The implicit tolerance of littering under the assumption that others – those very community groups, charities, Scouts, and underprivileged citizens – will pick it up, was a key concern for those who think there is a better solution available.
This flies in the face of the anti-litter culture which current efforts in raising awareness are working towards creating in Victoria and NSW, they said, advocating a National Bin Recycling Network and its accompanying education and awareness campaign instead of CDL.
Also raised was the prohibitive cost involved in setting up the infrastructure: $680 million, as cited by an independent study. The costs involved stem from a re-haul in recycling infrastructure to account for the new separation of litter streams, and necessary changes to processing methods.
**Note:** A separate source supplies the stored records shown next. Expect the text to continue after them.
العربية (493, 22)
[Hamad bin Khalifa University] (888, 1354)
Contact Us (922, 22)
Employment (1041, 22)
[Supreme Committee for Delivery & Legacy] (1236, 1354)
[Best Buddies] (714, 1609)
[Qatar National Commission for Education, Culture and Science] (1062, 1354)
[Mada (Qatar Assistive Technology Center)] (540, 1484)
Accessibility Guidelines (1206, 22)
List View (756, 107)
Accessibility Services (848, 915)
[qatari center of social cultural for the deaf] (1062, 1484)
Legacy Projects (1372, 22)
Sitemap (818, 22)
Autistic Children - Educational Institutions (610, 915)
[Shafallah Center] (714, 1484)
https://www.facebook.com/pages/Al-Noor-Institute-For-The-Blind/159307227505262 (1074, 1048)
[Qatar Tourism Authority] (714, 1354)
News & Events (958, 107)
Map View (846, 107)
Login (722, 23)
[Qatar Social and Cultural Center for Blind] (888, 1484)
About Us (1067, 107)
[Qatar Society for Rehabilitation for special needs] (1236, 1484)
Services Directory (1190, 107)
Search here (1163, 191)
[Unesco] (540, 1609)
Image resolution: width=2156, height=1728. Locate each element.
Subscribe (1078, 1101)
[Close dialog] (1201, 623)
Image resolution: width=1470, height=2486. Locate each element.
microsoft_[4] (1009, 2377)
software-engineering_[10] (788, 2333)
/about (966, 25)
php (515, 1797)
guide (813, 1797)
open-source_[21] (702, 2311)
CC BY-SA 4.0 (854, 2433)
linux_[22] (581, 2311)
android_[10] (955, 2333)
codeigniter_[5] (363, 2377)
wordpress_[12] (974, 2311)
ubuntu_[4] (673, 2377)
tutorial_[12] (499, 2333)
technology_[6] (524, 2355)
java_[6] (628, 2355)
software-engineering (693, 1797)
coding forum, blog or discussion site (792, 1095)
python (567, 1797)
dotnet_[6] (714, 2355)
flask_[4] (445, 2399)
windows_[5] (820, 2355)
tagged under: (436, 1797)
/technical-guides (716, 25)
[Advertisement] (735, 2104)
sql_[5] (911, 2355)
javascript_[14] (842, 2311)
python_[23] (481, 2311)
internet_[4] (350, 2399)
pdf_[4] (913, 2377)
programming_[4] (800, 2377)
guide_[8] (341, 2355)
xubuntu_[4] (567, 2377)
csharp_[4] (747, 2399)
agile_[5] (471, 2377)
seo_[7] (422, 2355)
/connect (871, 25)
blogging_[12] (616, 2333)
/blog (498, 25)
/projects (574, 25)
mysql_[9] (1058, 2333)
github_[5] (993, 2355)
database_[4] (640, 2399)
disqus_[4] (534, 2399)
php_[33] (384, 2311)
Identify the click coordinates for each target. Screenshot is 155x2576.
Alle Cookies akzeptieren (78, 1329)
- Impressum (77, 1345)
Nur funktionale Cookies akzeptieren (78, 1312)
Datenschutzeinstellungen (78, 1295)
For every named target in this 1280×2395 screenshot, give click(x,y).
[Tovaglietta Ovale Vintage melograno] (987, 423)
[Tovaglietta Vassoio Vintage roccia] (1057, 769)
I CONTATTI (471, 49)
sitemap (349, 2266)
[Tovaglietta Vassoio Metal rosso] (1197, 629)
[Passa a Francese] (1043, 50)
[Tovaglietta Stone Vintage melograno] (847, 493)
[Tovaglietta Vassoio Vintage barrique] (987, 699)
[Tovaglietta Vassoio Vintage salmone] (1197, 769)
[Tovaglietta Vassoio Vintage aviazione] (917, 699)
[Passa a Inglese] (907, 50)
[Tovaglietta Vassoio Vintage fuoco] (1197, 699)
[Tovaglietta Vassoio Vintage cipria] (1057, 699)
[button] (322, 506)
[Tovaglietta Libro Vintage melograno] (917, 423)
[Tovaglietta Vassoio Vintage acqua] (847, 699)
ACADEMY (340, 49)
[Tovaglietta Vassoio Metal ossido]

Chris Jeffreys also pointed out that the ongoing costs would mean an increase of $300 to the average family’s yearly grocery bill.
Whether the effects of a CDL are worthwhile boils down to opinion on the psychology of a dollar-value incentive, along with concern for how to apportion costs which are still highly speculative.
As Clr Julie Hegarty said, “this is just another example of cost shifting to local governments… If people are going to drop it on the ground then it doesn’t matter what kind of bin you have, it still isn’t going to make it into the bin.”
It is too complex an issue for one debate to finally put the ‘zombie’s to rest, but at least the combatants were able to leave their stakes at home this time.